These works are on loan from local printmaker, Richard Nelson. Since there is little information about Saladi, Nelson was asked if he had any stories or anecdotes about Saladi. The following was his response, via email:
Through my connection with the Printmaking Workshop in New York City and friendship with Bob Blackburn, the Director, I was invited to run the print workshop in Asilah, Morocco in the summer of both 1984 and 1985. This was part of an annual Afro/Arab conference the Moroccan government would host that included political forums, art, and music. There would be about twenty artists from around the world invited, as well as some of the prominent Moroccan ones to have some kind of interaction. We were all housed in an old Portuguese palace in the middle of the old walled city of Asilah.
I cannot quite remember how or why we hit it off, but Saladi and I became friends and corresponded well after we both quit attending the festival. At the time he was kind of an “outsider” artist. The Moussem was run by a friend of the King’s –Mohammed Benaissa– who was the Minister of Culture — and they did not want any political monkey business going on. Saladi was certainly not dangerous, but he was outside of the mainstream of artists that wanted to go to cocktail parties and participate in “what is art” roundtables.

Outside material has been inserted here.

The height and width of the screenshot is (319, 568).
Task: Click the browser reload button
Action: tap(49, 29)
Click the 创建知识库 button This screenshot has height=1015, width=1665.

Most of the the artists attending these Mouseems were just there for some kind of exotic vacation so barely even showed up at the print studio.

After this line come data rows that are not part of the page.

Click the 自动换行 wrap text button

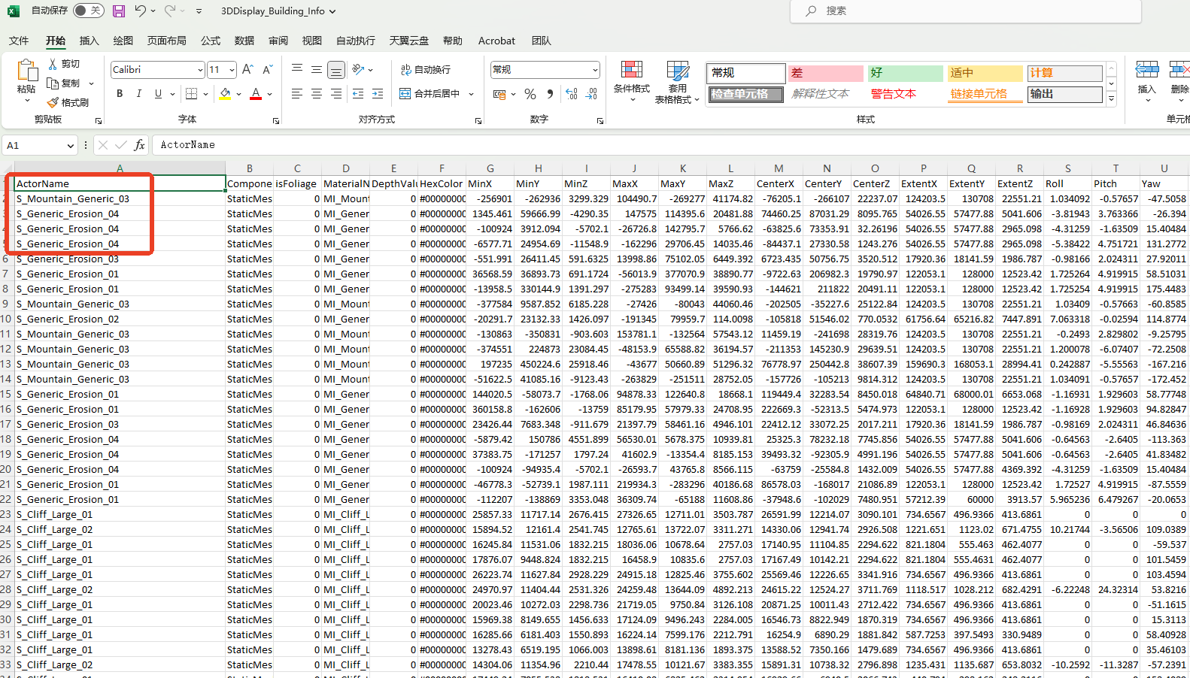click(x=426, y=70)
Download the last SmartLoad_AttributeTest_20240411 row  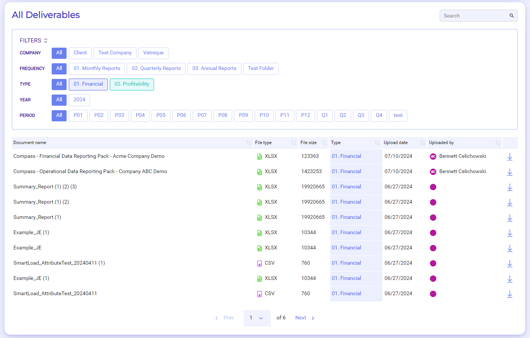point(510,294)
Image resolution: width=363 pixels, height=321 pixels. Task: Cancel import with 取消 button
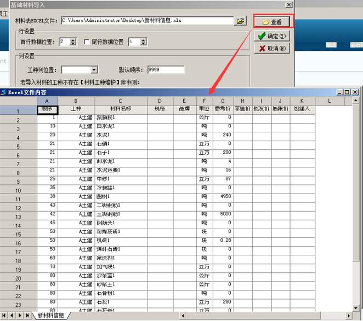pyautogui.click(x=272, y=49)
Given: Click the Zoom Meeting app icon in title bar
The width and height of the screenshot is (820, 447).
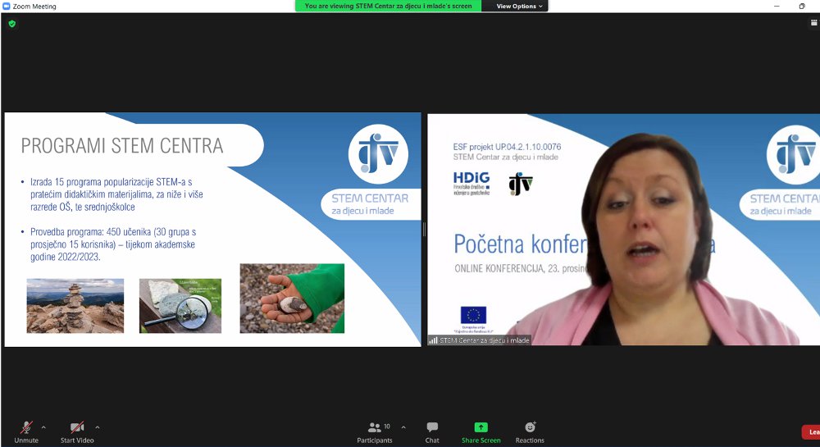Looking at the screenshot, I should [7, 6].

I have never been much of artist but always enjoyed printmaking and making new friends — so somehow Saladi and I ended up spending the days together working: I would make his hard ground plates for him and he would sit working while I printed ones he had completed or worked on my own stuff. He would spend the whole time talking — explaining his imagery to me or the meanings of Sufism, or his current condition. I was a happy go lucky listener, so we made a good team. I did get a couple of lectures though from upper management on how not to get too involved with him because he was crazy, etc. but luckily I was young enough to still question who was crazier: someone who sat around and did artwork all day or someone who sat through all those “intellectual” political discussions with people they did not know or like. Anyway, I ended up visiting him in his home – -I think it was in Casablanca, I can’t really remember — a couple of times. It was government provided housing (one or two rooms in the middle of 500 others) and he took me on a tour of the city, out to eat, etc. and showed me a good time.
I ended up trading some pieces with him. He gave me a lot and I ended up sending him money on a monthly basis for a couple of years to help with his daily expenses. I would count him as a good friend.
Please let me know if you have any specific questions but one of my faults has been not remembering or documenting my earlier life so well. I always thought spending time living it was more important than keeping a record, but now that I am getting older and losing my memory, it might not have always been the right choice.